> Assignment:
With the exception of the pictures, transcribe the entire listing exactly.

> Data provided:
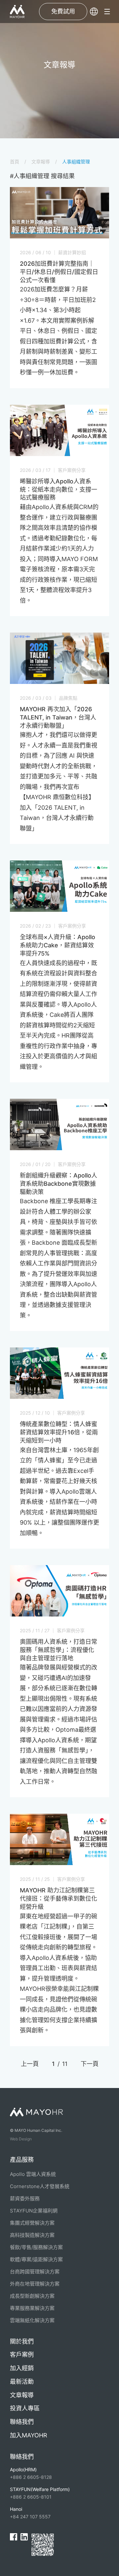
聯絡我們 (22, 2421)
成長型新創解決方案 (32, 2296)
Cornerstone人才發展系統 (39, 2186)
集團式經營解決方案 (32, 2223)
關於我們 (22, 2341)
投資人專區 (25, 2408)
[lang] (93, 11)
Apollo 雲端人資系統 (33, 2174)
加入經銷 (22, 2368)
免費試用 (63, 11)
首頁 (14, 161)
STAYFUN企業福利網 (34, 2211)
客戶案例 (22, 2354)
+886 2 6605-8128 (31, 2473)
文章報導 (40, 161)
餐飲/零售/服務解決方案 (36, 2247)
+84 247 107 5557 (30, 2512)
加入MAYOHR (28, 2435)
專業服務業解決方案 (32, 2308)
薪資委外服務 (25, 2198)
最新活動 (22, 2381)
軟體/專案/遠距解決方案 (36, 2259)
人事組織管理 (76, 161)
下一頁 (90, 2063)
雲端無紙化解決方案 (32, 2320)
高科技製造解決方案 (32, 2235)
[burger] (107, 11)
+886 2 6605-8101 (40, 2493)
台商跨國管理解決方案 (35, 2271)
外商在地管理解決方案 (35, 2284)
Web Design (21, 2138)
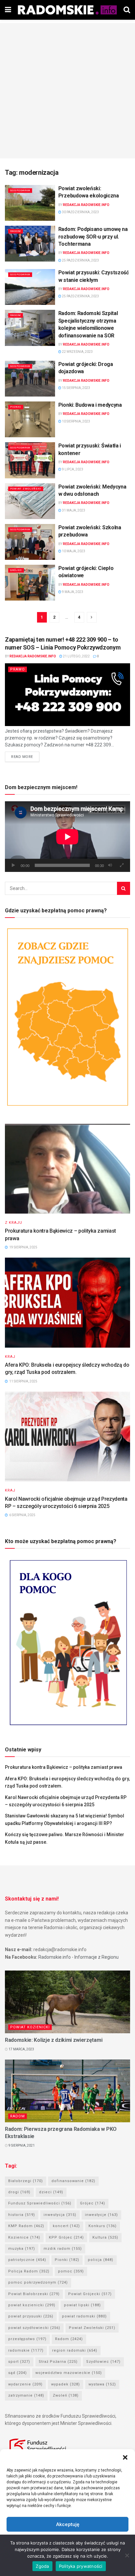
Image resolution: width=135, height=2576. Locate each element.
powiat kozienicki (31, 2305)
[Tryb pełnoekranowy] (121, 865)
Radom (15, 231)
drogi (19, 2192)
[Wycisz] (110, 865)
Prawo (17, 669)
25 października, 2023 (80, 260)
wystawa (102, 2384)
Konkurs (102, 2226)
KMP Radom (26, 2226)
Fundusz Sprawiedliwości (39, 2203)
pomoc (71, 2271)
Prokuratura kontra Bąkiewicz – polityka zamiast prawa (63, 1767)
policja (100, 2260)
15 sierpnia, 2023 (75, 388)
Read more (22, 757)
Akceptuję (67, 2524)
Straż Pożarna (58, 2361)
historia (21, 2215)
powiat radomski (84, 2316)
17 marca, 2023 (21, 2049)
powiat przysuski (30, 2316)
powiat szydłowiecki (34, 2328)
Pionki (15, 406)
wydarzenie (25, 2384)
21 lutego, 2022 (76, 656)
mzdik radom (63, 2248)
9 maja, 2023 (72, 592)
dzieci (51, 2192)
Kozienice (24, 2237)
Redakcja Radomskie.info (86, 205)
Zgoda (42, 2566)
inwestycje (101, 2215)
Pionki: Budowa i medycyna (90, 405)
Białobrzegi (25, 2181)
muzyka (21, 2248)
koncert (66, 2226)
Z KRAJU (13, 1222)
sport (19, 2361)
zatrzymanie (26, 2395)
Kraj (10, 1356)
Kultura (105, 2237)
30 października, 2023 (80, 212)
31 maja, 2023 (73, 510)
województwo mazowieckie (68, 2373)
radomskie (26, 2350)
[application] (67, 836)
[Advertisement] (67, 90)
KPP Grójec (66, 2237)
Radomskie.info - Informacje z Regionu (78, 1957)
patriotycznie (27, 2260)
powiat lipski (82, 2305)
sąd (17, 2373)
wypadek (65, 2384)
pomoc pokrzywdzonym (38, 2282)
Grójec (16, 570)
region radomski (74, 2350)
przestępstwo (27, 2339)
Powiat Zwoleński (25, 488)
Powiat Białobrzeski (34, 2294)
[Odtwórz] (13, 865)
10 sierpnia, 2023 (75, 421)
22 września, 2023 (77, 351)
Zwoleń (66, 2395)
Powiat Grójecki (90, 2294)
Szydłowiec (103, 2361)
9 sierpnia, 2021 (21, 2145)
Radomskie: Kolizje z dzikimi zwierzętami (53, 2040)
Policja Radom (28, 2271)
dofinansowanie (73, 2181)
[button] (125, 2457)
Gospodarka (20, 190)
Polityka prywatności (81, 2566)
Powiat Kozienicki (30, 2027)
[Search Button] (123, 888)
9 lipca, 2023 (72, 469)
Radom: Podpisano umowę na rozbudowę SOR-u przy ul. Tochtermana (93, 236)
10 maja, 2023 (73, 551)
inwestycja (60, 2215)
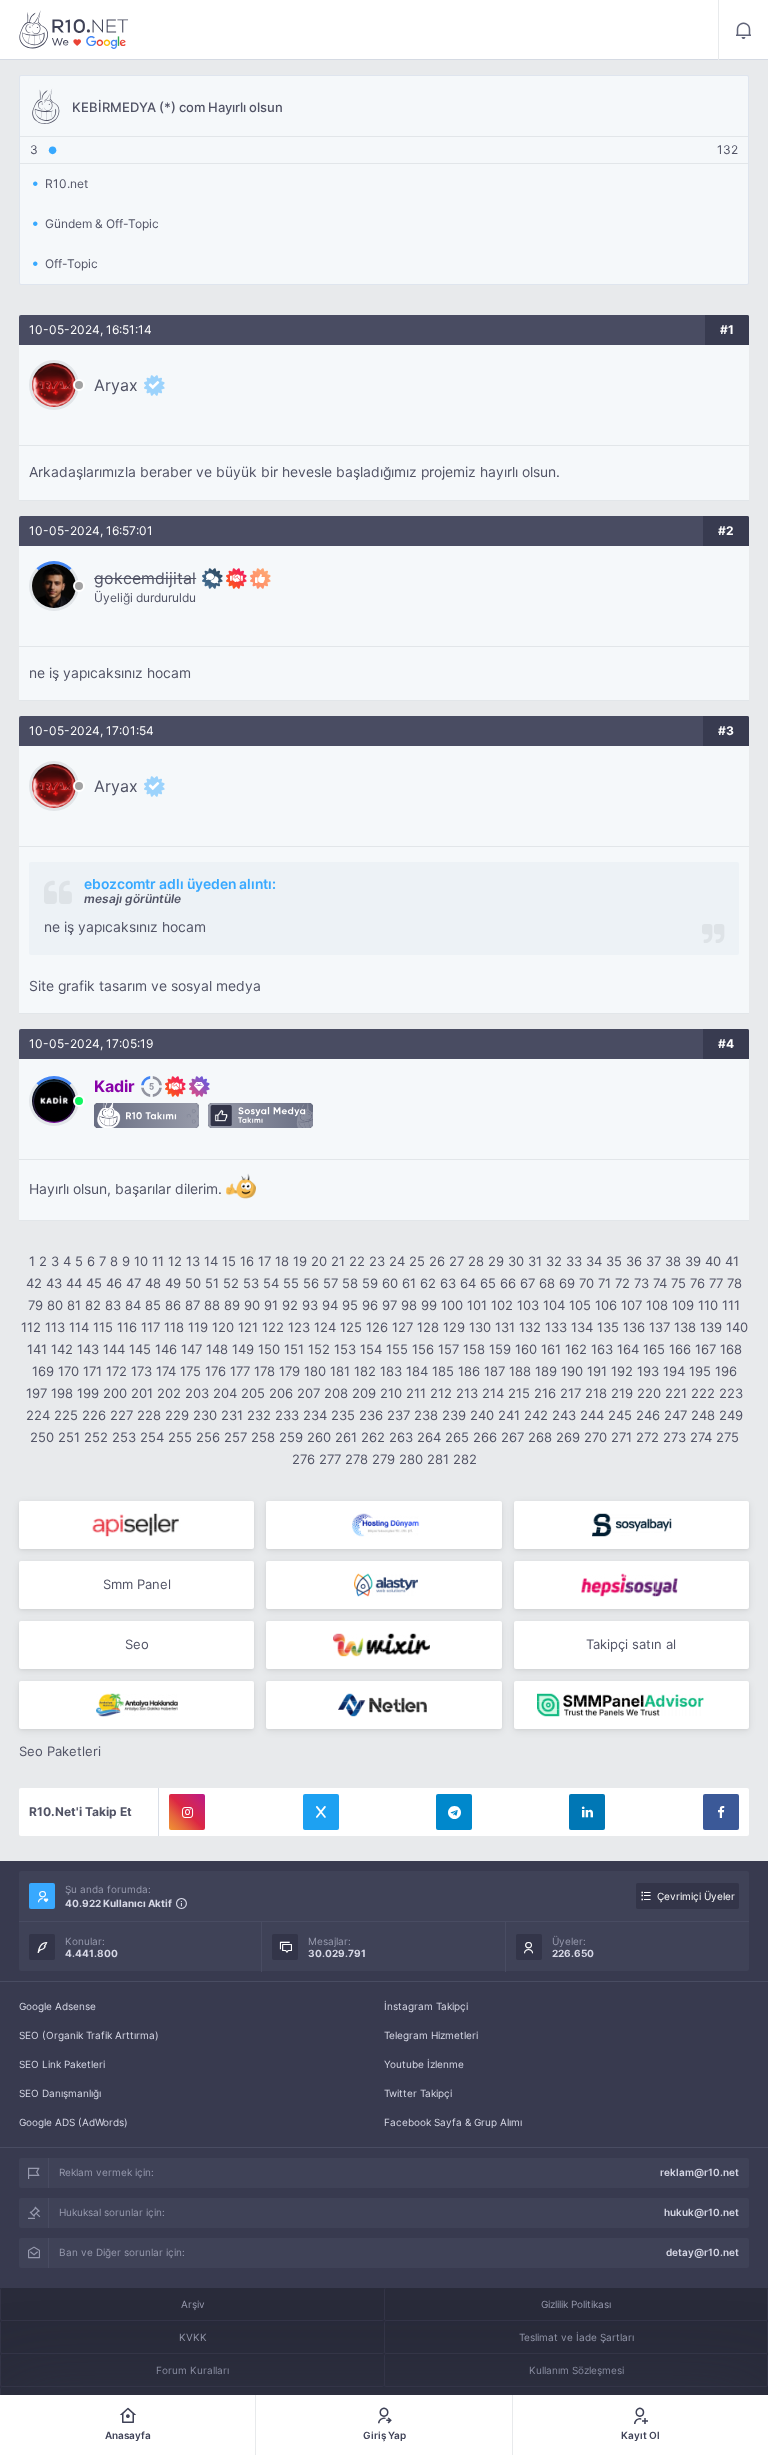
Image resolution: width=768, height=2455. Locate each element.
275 (727, 1437)
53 (251, 1283)
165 (654, 1349)
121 (248, 1327)
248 (703, 1415)
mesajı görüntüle (132, 898)
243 (564, 1415)
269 (568, 1437)
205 (253, 1393)
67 (527, 1283)
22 (357, 1261)
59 (370, 1283)
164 (628, 1349)
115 (103, 1327)
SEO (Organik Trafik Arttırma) (89, 2035)
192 (622, 1371)
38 (673, 1261)
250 (42, 1437)
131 (505, 1327)
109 (683, 1305)
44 (74, 1283)
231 (232, 1415)
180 (315, 1371)
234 (315, 1415)
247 (675, 1415)
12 (175, 1261)
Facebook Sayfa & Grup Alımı (453, 2122)
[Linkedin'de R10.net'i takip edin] (587, 1812)
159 (500, 1349)
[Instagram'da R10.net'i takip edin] (187, 1812)
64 (468, 1283)
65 (488, 1283)
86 (173, 1305)
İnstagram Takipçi (426, 2006)
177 (240, 1371)
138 (685, 1327)
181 (340, 1371)
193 (648, 1371)
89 (232, 1305)
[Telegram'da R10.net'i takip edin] (454, 1812)
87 (192, 1305)
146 (166, 1349)
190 (572, 1371)
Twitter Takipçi (418, 2093)
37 (653, 1261)
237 (398, 1415)
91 (271, 1305)
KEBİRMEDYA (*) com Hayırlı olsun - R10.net (74, 30)
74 (660, 1283)
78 (734, 1283)
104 (554, 1305)
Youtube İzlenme (424, 2064)
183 (391, 1371)
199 (88, 1393)
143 (88, 1349)
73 (641, 1283)
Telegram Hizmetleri (431, 2035)
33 (574, 1261)
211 (416, 1393)
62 (428, 1283)
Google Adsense (57, 2006)
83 (113, 1305)
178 (264, 1371)
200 (115, 1393)
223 (731, 1393)
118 (174, 1327)
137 (659, 1327)
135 (608, 1327)
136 (634, 1327)
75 (678, 1283)
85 (153, 1305)
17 (264, 1261)
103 (528, 1305)
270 (595, 1437)
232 (259, 1415)
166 (680, 1349)
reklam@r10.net (699, 2172)
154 (371, 1349)
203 (197, 1393)
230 (205, 1415)
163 (602, 1349)
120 (223, 1327)
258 (263, 1437)
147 (191, 1349)
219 (622, 1393)
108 (657, 1305)
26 (437, 1261)
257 (235, 1437)
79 (35, 1305)
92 (290, 1305)
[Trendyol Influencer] (383, 1645)
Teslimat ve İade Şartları (576, 2337)
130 (480, 1327)
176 (215, 1371)
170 (68, 1371)
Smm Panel (137, 1584)
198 (62, 1393)
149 (243, 1349)
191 (597, 1371)
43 (54, 1283)
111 (731, 1305)
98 (409, 1305)
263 (401, 1437)
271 (621, 1437)
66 (508, 1283)
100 (452, 1305)
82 (93, 1305)
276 (303, 1459)
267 (512, 1437)
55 (291, 1283)
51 (212, 1283)
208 (336, 1393)
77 (716, 1283)
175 (190, 1371)
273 (674, 1437)
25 (417, 1261)
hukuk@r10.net (701, 2212)
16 (247, 1261)
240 (482, 1415)
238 (426, 1415)
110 (708, 1305)
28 (476, 1261)
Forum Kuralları (192, 2370)
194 (674, 1371)
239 (454, 1415)
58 (350, 1283)
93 (310, 1305)
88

> Answer to this task:
聯絡我們 (22, 2421)
成長型新創解決方案 (32, 2296)
Cornerstone人才發展系統 (39, 2186)
集團式經營解決方案 (32, 2223)
關於我們 (22, 2341)
投資人專區 (25, 2408)
[lang] (93, 11)
Apollo 雲端人資系統 (33, 2174)
加入經銷 (22, 2368)
免費試用 (63, 11)
首頁 (14, 161)
STAYFUN企業福利網 (34, 2211)
客戶案例 (22, 2354)
+886 2 6605-8128 (31, 2473)
文章報導 (40, 161)
餐飲/零售/服務解決方案 (36, 2247)
+84 247 107 5557 (30, 2512)
加入MAYOHR (28, 2435)
專業服務業解決方案 (32, 2308)
薪資委外服務 (25, 2198)
最新活動 (22, 2381)
軟體/專案/遠距解決方案 (36, 2259)
人事組織管理 (76, 161)
下一頁 (90, 2063)
雲端無紙化解決方案 (32, 2320)
高科技製造解決方案 (32, 2235)
[burger] (107, 11)
+886 2 6605-8101 (40, 2493)
台商跨國管理解決方案 (35, 2271)
外商在地管理解決方案 (35, 2284)
Web Design (21, 2138)
Image resolution: width=135, height=2576. Locate each element.
powiat kozienicki (31, 2305)
[Tryb pełnoekranowy] (121, 865)
Radom (15, 231)
drogi (19, 2192)
[Wycisz] (110, 865)
Prawo (17, 669)
25 października, 2023 (80, 260)
wystawa (102, 2384)
Konkurs (102, 2226)
KMP Radom (26, 2226)
Fundusz Sprawiedliwości (39, 2203)
pomoc (71, 2271)
Prokuratura kontra Bąkiewicz – polityka zamiast prawa (63, 1767)
policja (100, 2260)
15 sierpnia, 2023 (75, 388)
Read more (22, 757)
Akceptuję (67, 2524)
Straż Pożarna (58, 2361)
historia (21, 2215)
powiat radomski (84, 2316)
17 marca, 2023 (21, 2049)
powiat przysuski (30, 2316)
powiat szydłowiecki (34, 2328)
Pionki (15, 406)
wydarzenie (25, 2384)
21 lutego, 2022 (76, 656)
mzdik radom (63, 2248)
9 maja, 2023 (72, 592)
dzieci (51, 2192)
Kozienice (24, 2237)
Redakcja Radomskie.info (86, 205)
Zgoda (42, 2566)
inwestycje (101, 2215)
Pionki: Budowa i medycyna (90, 405)
Białobrzegi (25, 2181)
muzyka (21, 2248)
koncert (66, 2226)
Z KRAJU (13, 1222)
sport (19, 2361)
zatrzymanie (26, 2395)
Kraj (10, 1356)
Kultura (105, 2237)
30 października, 2023 (80, 212)
31 maja, 2023 (73, 510)
województwo mazowieckie (68, 2373)
radomskie (26, 2350)
[application] (67, 836)
[Advertisement] (67, 90)
KPP Grójec (66, 2237)
Radomskie.info - Informacje z Regionu (78, 1957)
patriotycznie (27, 2260)
powiat lipski (82, 2305)
sąd (17, 2373)
wypadek (65, 2384)
pomoc pokrzywdzonym (38, 2282)
Grójec (16, 570)
region radomski (74, 2350)
przestępstwo (27, 2339)
Powiat Zwoleński (25, 488)
Powiat Białobrzeski (34, 2294)
[Odtwórz] (13, 865)
10 sierpnia, 2023 (75, 421)
22 września, 2023 (77, 351)
Zwoleń (66, 2395)
Powiat Grójecki (90, 2294)
Szydłowiec (103, 2361)
9 sierpnia, 2021 (21, 2145)
Radomskie: Kolizje z dzikimi zwierzętami (53, 2040)
Policja Radom (28, 2271)
dofinansowanie (73, 2181)
[button] (125, 2457)
Gospodarka (20, 190)
Polityka prywatności (81, 2566)
Powiat Kozienicki (30, 2027)
[Search Button] (123, 888)
9 lipca, 2023 (72, 469)
Radom: Podpisano umowę na rozbudowę SOR-u przy ul. Tochtermana (93, 236)
10 maja, 2023 (73, 551)
inwestycja (60, 2215)
Image resolution: width=768, height=2455. Locate each element.
275 (727, 1437)
53 (251, 1283)
165 (654, 1349)
121 (248, 1327)
248 (703, 1415)
mesajı görüntüle (132, 898)
243 (564, 1415)
269 (568, 1437)
205 (253, 1393)
67 (527, 1283)
22 (357, 1261)
59 (370, 1283)
164 (628, 1349)
115 (103, 1327)
SEO (Organik Trafik Arttırma) (89, 2035)
192 (622, 1371)
38 (673, 1261)
250 (42, 1437)
131 (505, 1327)
109 (683, 1305)
44 (74, 1283)
231 (232, 1415)
180 (315, 1371)
234 (315, 1415)
247 (675, 1415)
12 (175, 1261)
Facebook Sayfa & Grup Alımı (453, 2122)
[Linkedin'de R10.net'i takip edin] (587, 1812)
159 (500, 1349)
[Instagram'da R10.net'i takip edin] (187, 1812)
64 (468, 1283)
65 (488, 1283)
86 (173, 1305)
İnstagram Takipçi (426, 2006)
177 (240, 1371)
138 (685, 1327)
181 (340, 1371)
193 (648, 1371)
89 (232, 1305)
[Telegram'da R10.net'i takip edin] (454, 1812)
87 (192, 1305)
146 (166, 1349)
190 (572, 1371)
Twitter Takipçi (418, 2093)
37 (653, 1261)
237 (398, 1415)
91 (271, 1305)
KEBİRMEDYA (*) com Hayırlı olsun - R10.net (74, 30)
74 (660, 1283)
78 (734, 1283)
104 (554, 1305)
Youtube İzlenme (424, 2064)
183 (391, 1371)
199 (88, 1393)
143 (88, 1349)
73 (641, 1283)
Telegram Hizmetleri (431, 2035)
33 (574, 1261)
211 (416, 1393)
62 (428, 1283)
Google Adsense (57, 2006)
83 (113, 1305)
178 (264, 1371)
200 (115, 1393)
223 (731, 1393)
118 (174, 1327)
137 (659, 1327)
135 (608, 1327)
136 (634, 1327)
75 (678, 1283)
85 (153, 1305)
17 (264, 1261)
103 (528, 1305)
270 (595, 1437)
232 (259, 1415)
166 (680, 1349)
reklam@r10.net (699, 2172)
154 (371, 1349)
203 (197, 1393)
230 (205, 1415)
163 (602, 1349)
120 (223, 1327)
258 (263, 1437)
147 (191, 1349)
219 (622, 1393)
108 (657, 1305)
26 (437, 1261)
257 (235, 1437)
79 (35, 1305)
92 (290, 1305)
[Trendyol Influencer] (383, 1645)
Teslimat ve İade Şartları (576, 2337)
130 (480, 1327)
176 (215, 1371)
170 (68, 1371)
Smm Panel (137, 1584)
198 (62, 1393)
149 (243, 1349)
191 (597, 1371)
43 (54, 1283)
111 (731, 1305)
98 (409, 1305)
263 (401, 1437)
271 (621, 1437)
66 (508, 1283)
100 (452, 1305)
82 (93, 1305)
276 (303, 1459)
267 (512, 1437)
55 (291, 1283)
51 (212, 1283)
208 (336, 1393)
77 (716, 1283)
175 (190, 1371)
273 (674, 1437)
25 (417, 1261)
hukuk@r10.net (701, 2212)
16 (247, 1261)
240 (482, 1415)
238 (426, 1415)
110 (708, 1305)
28 (476, 1261)
Forum Kuralları (192, 2370)
194 (674, 1371)
239 (454, 1415)
58 (350, 1283)
93 (310, 1305)
88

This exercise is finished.